3Gs – Ginger, Garlic and Green Chillies Paste – How to make and preserve

Ginger, Garlic and Green chillies are must in my cooking. I call my paste box a 3G Box. Actually, it used to be a 3G box but not it is 4G! I included my everyday Kadhi Masala as well. Kadhi masala is the combination of ginger, turmeric, mango ginger, green chili and curry leaves.
I make pastes and freeze them in bulk and use within six months. I keep then small amount of each pastes in my referigerator for daily use. I add enough salt so that all pastes stay great(Don’t forget to adjust salt quantity later while cooking-I only add salt if needed when I cook). Vinegar can be added as well to preserve. There are several ways to store them. You can buy them in small quantities and use within a week or two weeks. Some people use them fresh whenever needed. You can chop, grate or mince them to use in your recipes.
Preparing Ginger, Garlic and Green chili is very simple. Usually skin of Ginger and Garlic is removed before using but If ginger roots are young, I do not remove the skin. Stems are removed from green chili before using.
Ginger, Garlic and Green chili are not only used for flavor but there are lot of health benefits for using them in your daily cooking.
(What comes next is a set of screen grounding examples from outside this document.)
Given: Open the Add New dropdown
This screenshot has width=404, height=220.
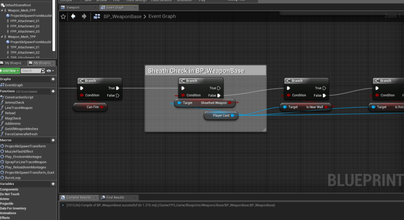Looking at the screenshot, I should click(x=10, y=71).
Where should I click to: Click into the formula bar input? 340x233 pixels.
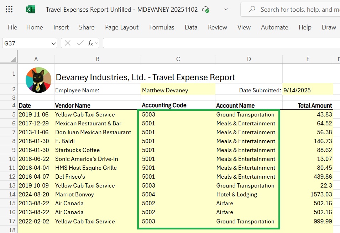pos(221,43)
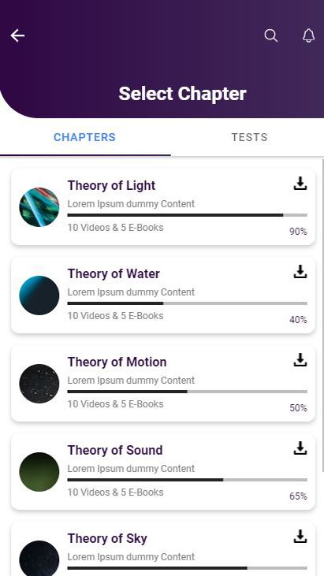
Task: Select the Theory of Light thumbnail image
Action: click(x=39, y=207)
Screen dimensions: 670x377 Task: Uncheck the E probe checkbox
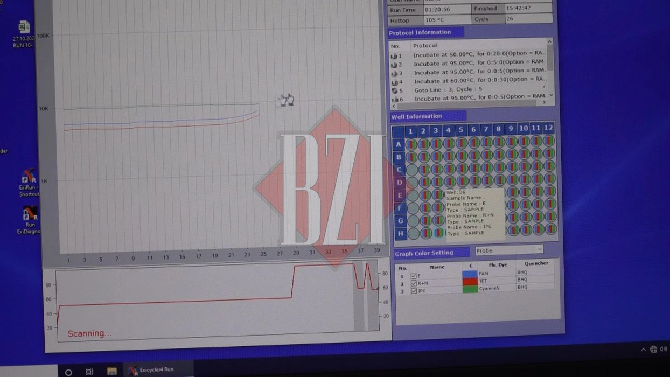click(x=414, y=276)
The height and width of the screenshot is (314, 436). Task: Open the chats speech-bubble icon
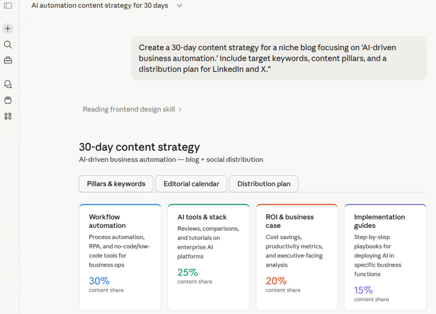pos(8,84)
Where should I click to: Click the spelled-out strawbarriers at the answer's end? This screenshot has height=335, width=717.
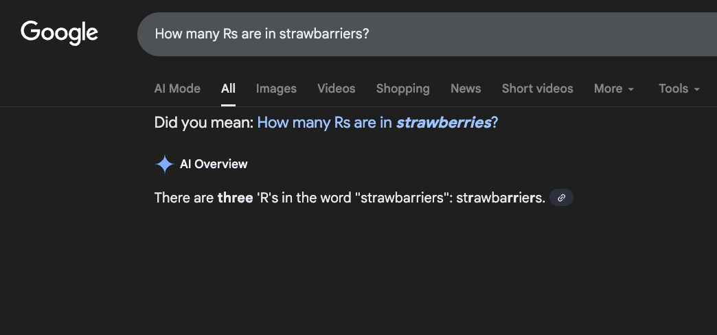(501, 198)
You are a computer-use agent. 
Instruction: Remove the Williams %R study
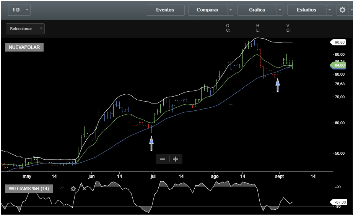tap(85, 189)
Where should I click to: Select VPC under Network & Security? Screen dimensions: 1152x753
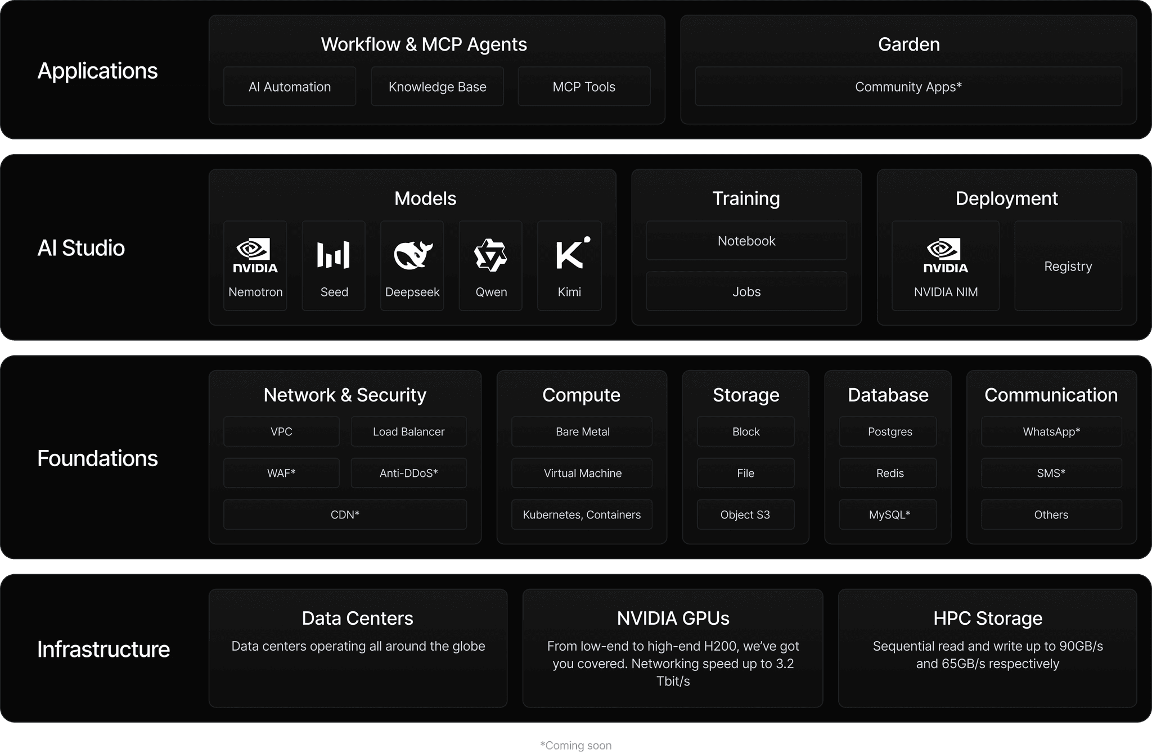(x=281, y=431)
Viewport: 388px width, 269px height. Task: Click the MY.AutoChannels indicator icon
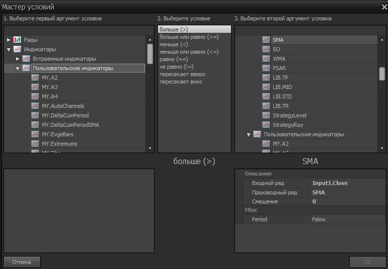(35, 106)
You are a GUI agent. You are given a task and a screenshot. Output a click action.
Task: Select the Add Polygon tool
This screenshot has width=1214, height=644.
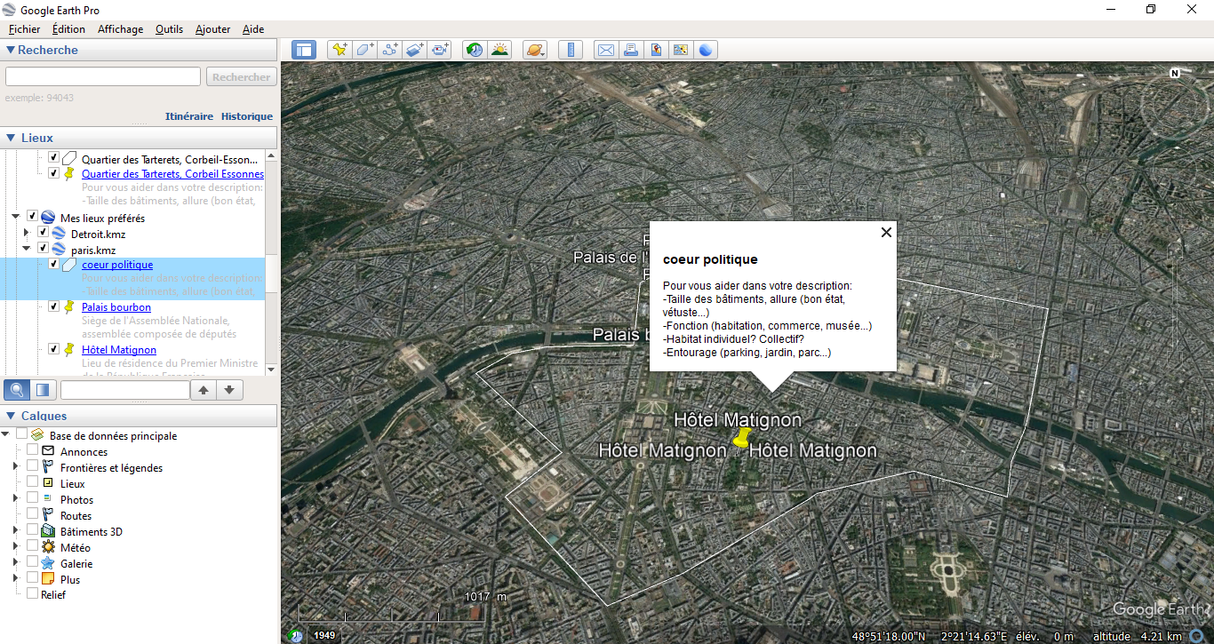tap(364, 50)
Just to mention few, Garlic is good for heart, ginger root cures nausea and help with digestion, Green chilies contain vitamins B and E, and are a good source of iron and potassium, sinus-clearing heat.
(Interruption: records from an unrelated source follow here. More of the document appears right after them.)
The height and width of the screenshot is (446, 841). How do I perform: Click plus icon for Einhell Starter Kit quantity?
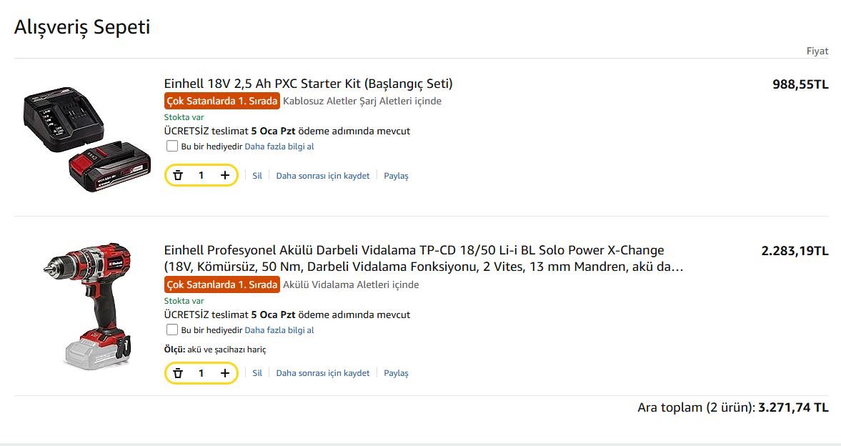click(x=225, y=175)
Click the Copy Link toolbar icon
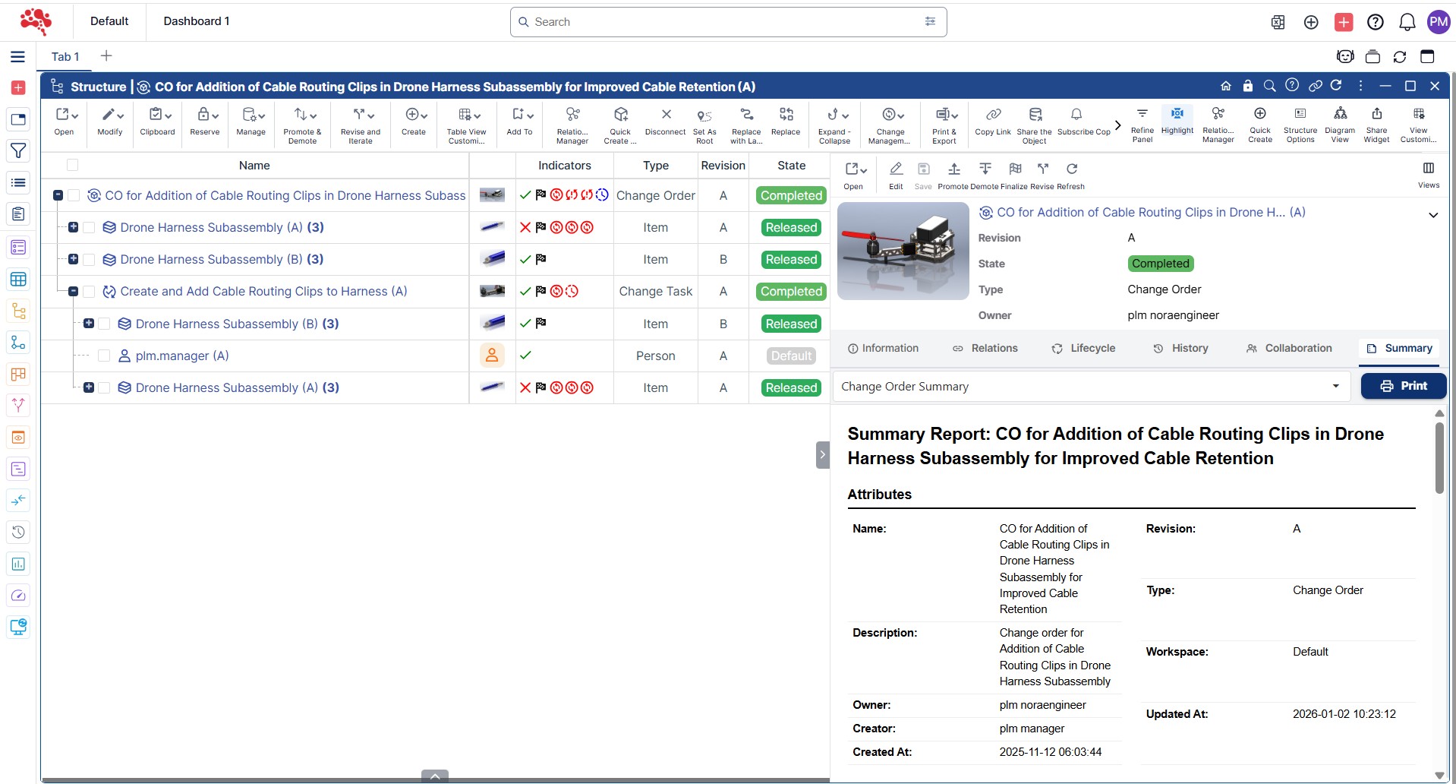Screen dimensions: 1456x784 992,115
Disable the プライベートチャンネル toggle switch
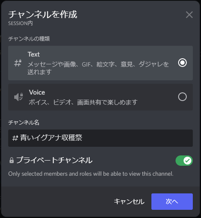This screenshot has height=218, width=201. [x=184, y=161]
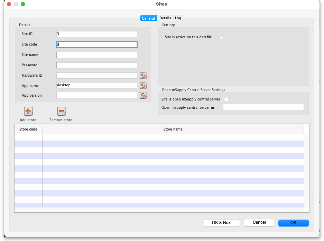Click into the Site ID field

96,34
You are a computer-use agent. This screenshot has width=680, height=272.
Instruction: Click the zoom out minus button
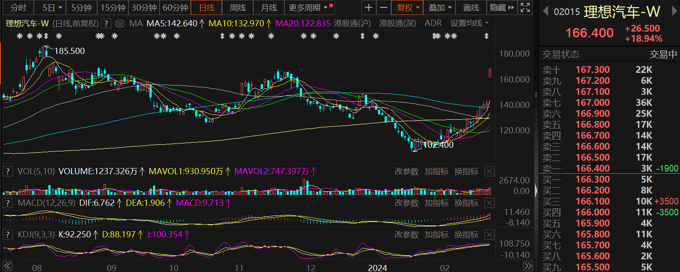pyautogui.click(x=384, y=7)
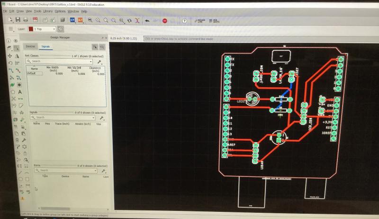This screenshot has width=379, height=219.
Task: Open the Library menu
Action: click(x=48, y=10)
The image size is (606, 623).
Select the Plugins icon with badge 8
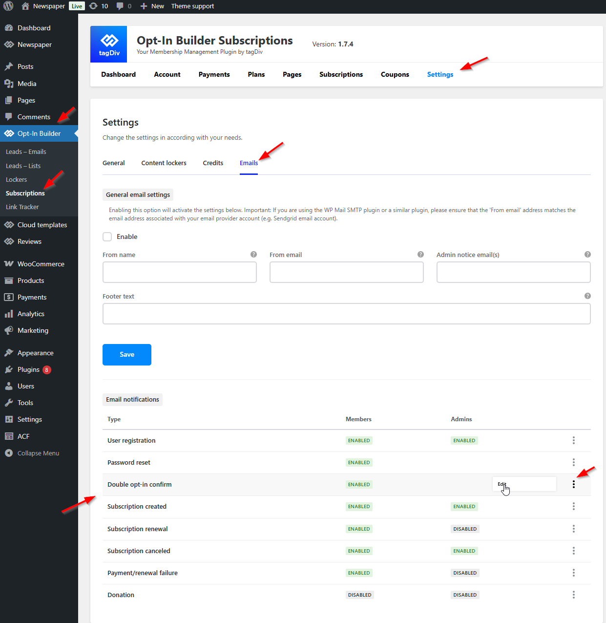pyautogui.click(x=9, y=369)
Wash Ginger and Green Chili really well.

Remove the stems from Green Chili. Peel Ginger, Garlic and cut into small pieces if using grinder to make a paste.
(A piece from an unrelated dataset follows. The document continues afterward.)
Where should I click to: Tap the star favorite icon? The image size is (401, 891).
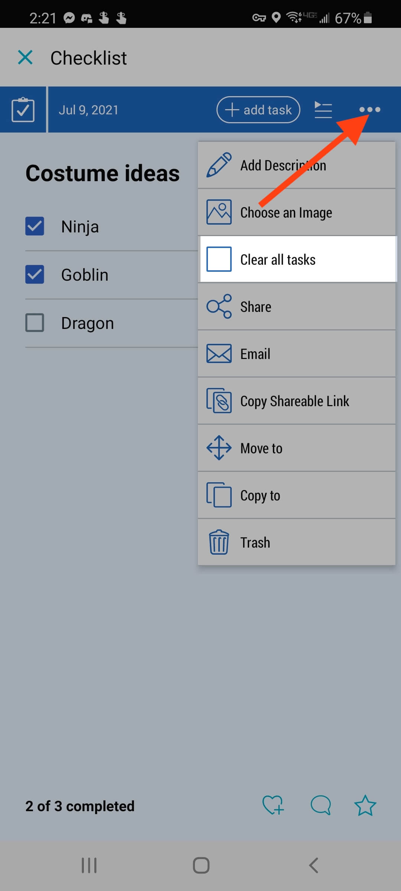click(365, 806)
Now, ready to make a paste or Just mince or grate and refrigerate for up to a week or freeze for longer use. As a preservative, you can use salt or the combination of salt vinegar. I usually add salt to preserve but if you wish to retain the color, vinegar helps. Also if salt is not your preference entirely, warm up the cooking oil and add in your pastes with just little salt and preserve your pastes in refrigerator or freezer.

I usually prefer to make pastes of ginger, garlic and green chili. I also keep small amount of ginger and garlic whole to use in my recipes as garlic bulb can stay well for up to few weeks outside and ginger can be refrigerated to retain freshness or bury in soil.